### Your goal
Set down the lines below exactly as they stand, from the line containing "Where should I" through the end of the records. Leave the pictures out of your answer.

[Word and element location data]
______
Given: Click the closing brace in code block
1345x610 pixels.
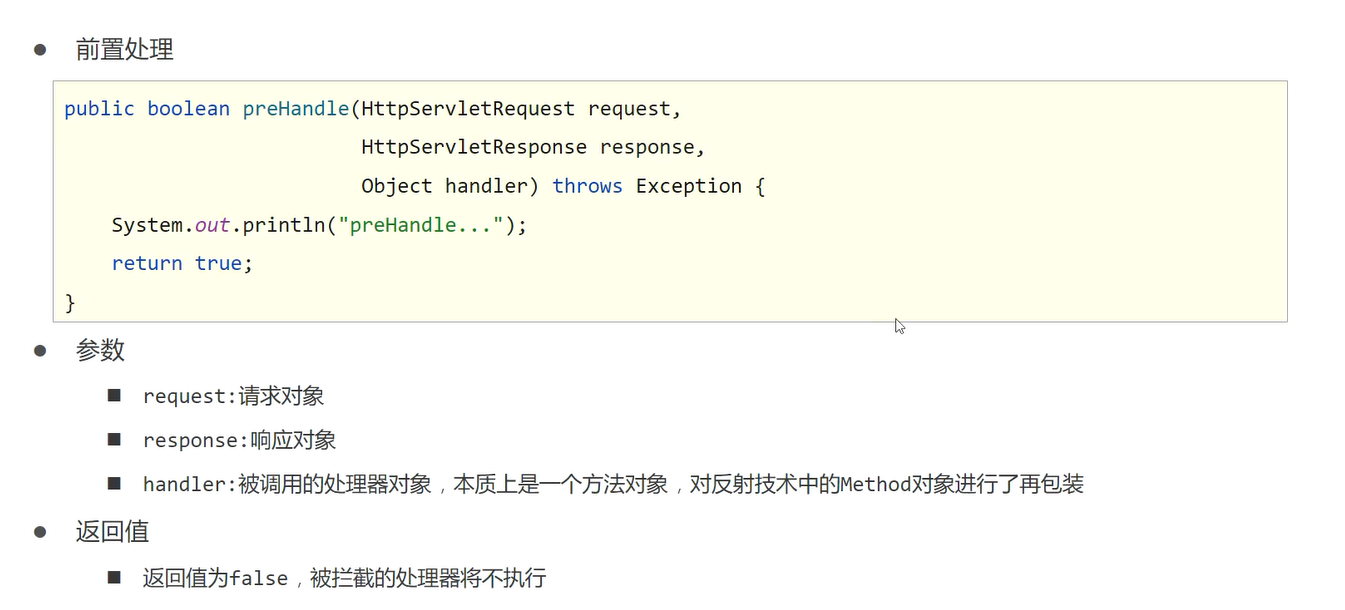Looking at the screenshot, I should (70, 302).

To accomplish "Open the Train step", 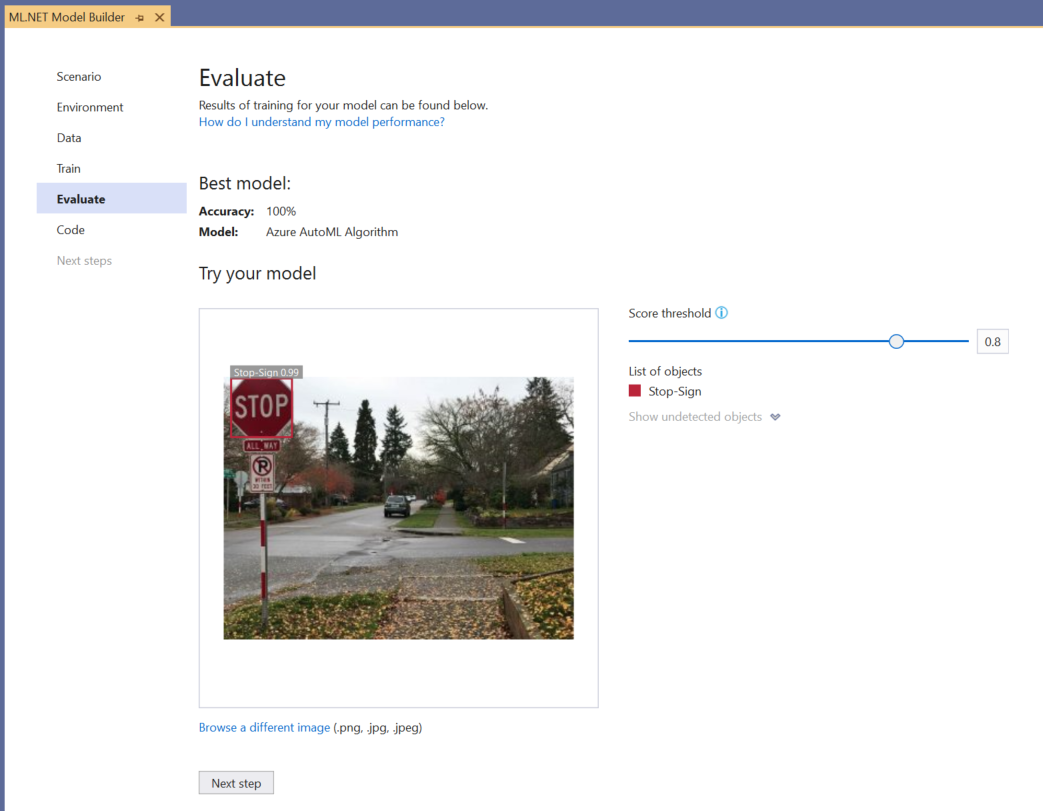I will tap(68, 168).
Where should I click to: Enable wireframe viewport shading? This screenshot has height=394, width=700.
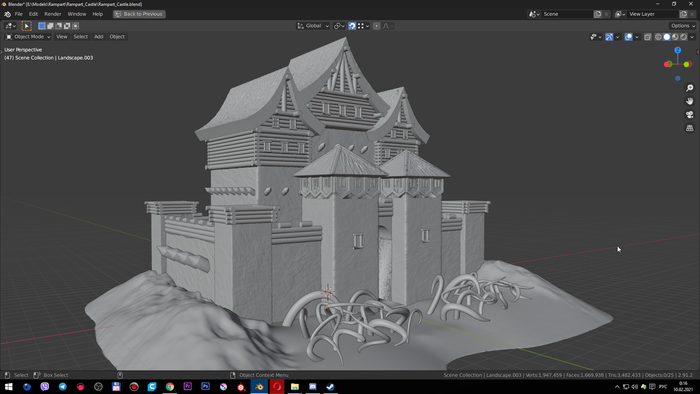(x=658, y=37)
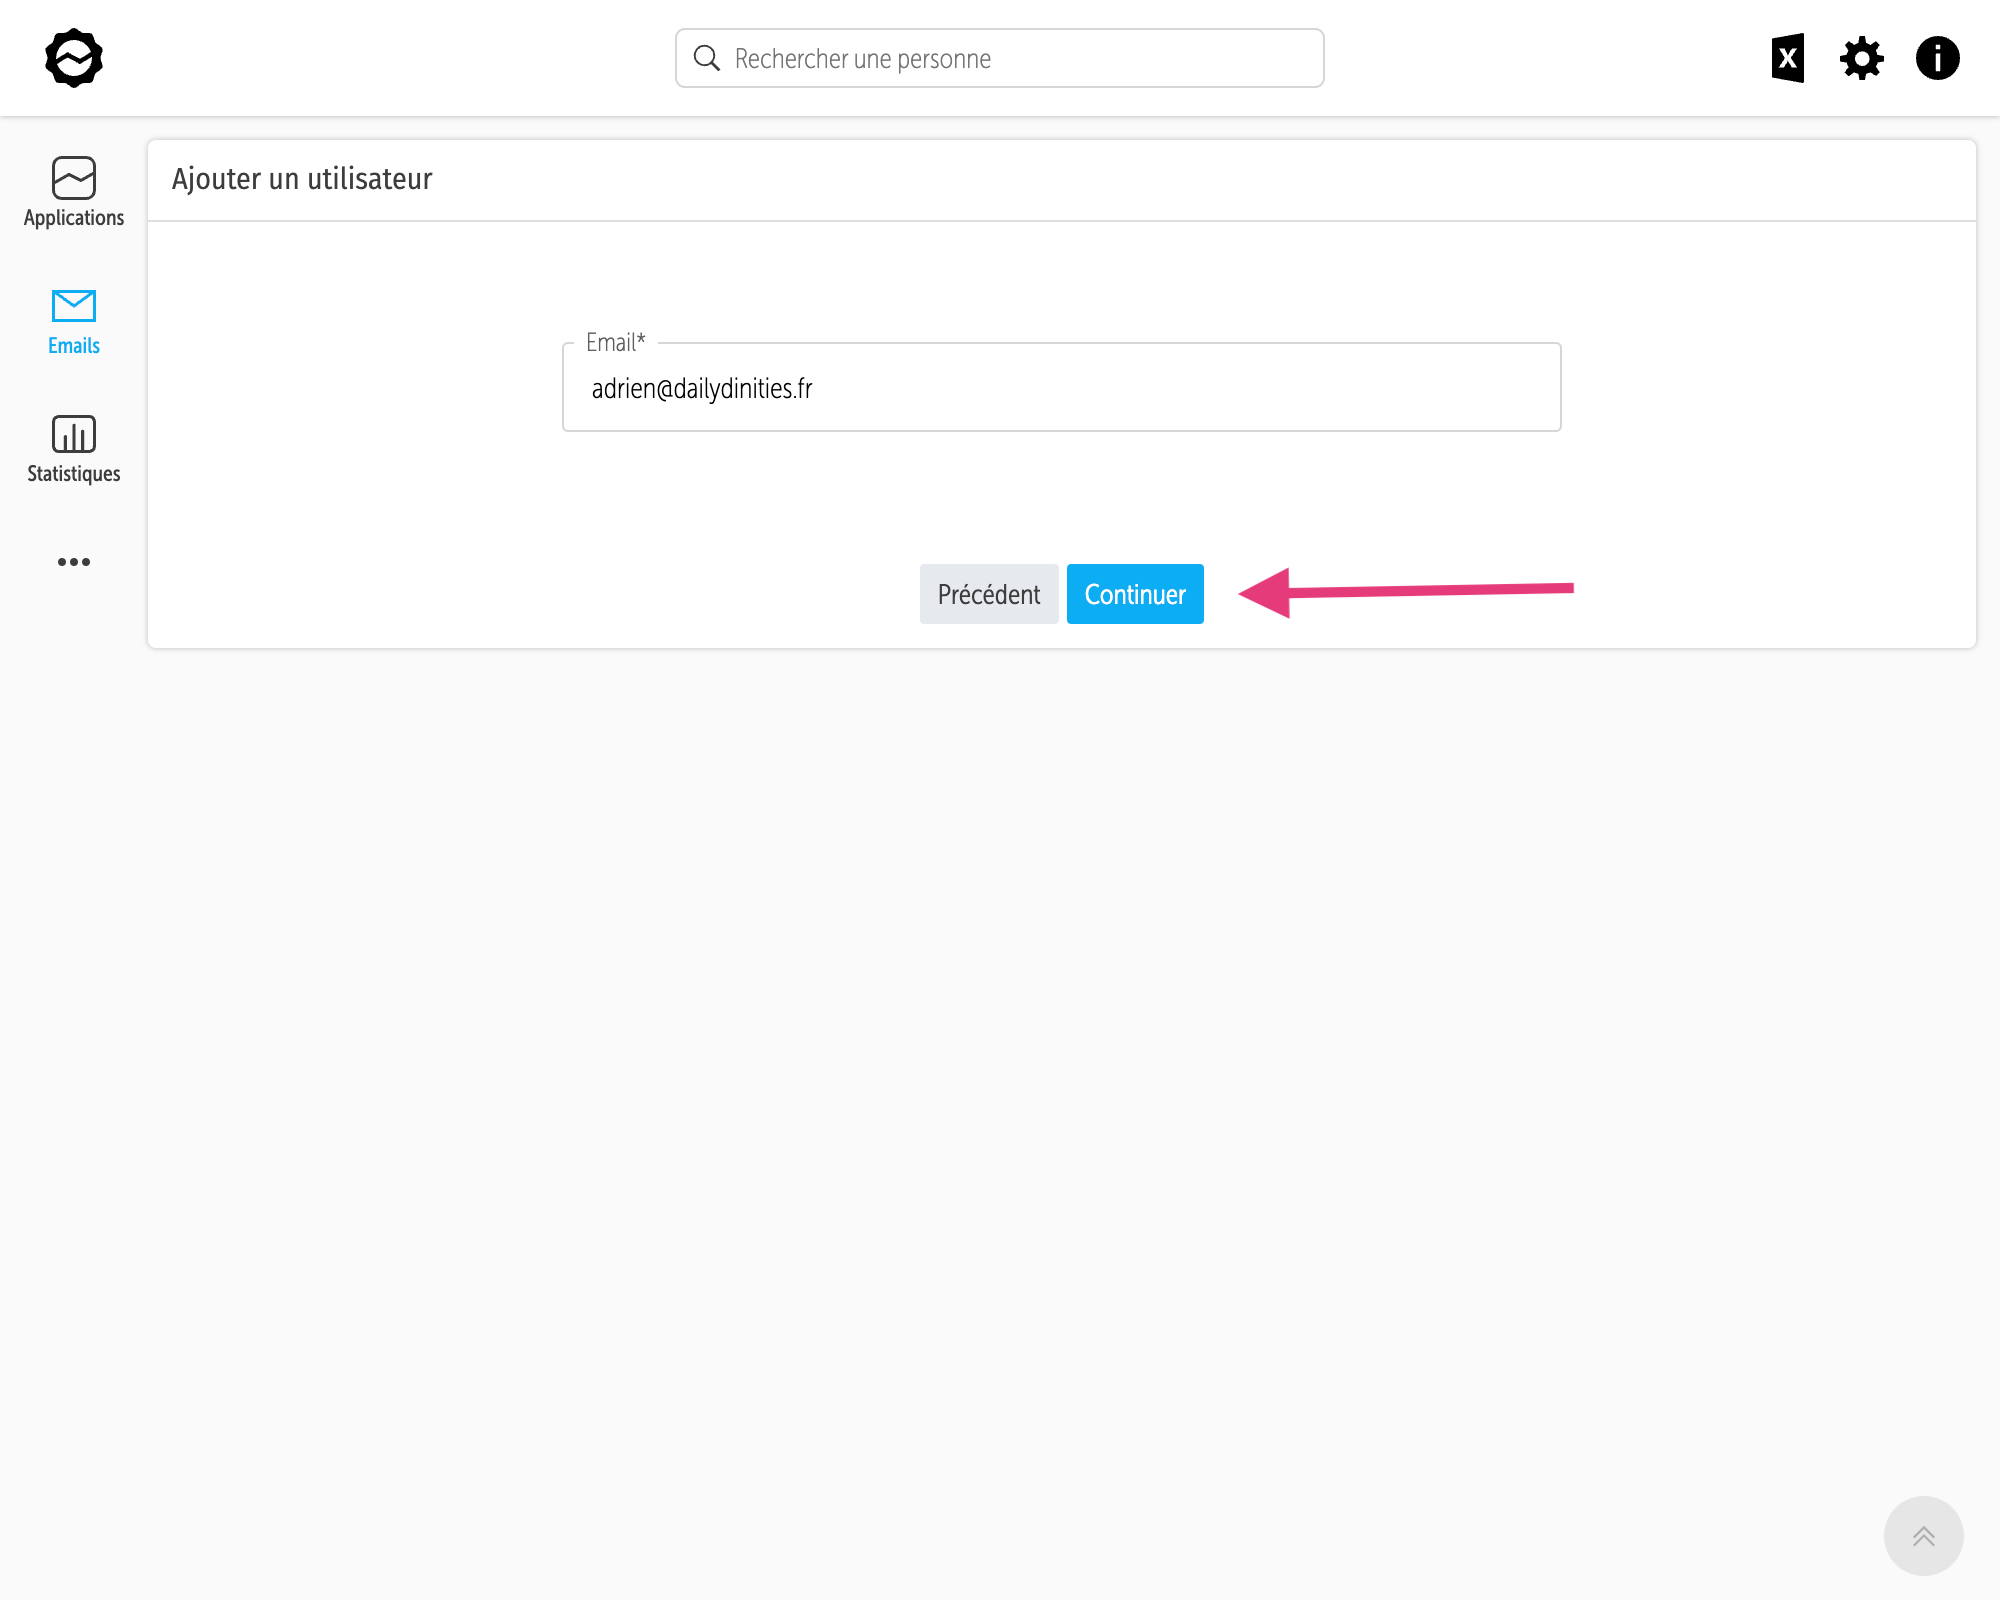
______
### Solution
Where should I click to: Enable wireframe viewport shading? This screenshot has height=394, width=700.
(x=658, y=37)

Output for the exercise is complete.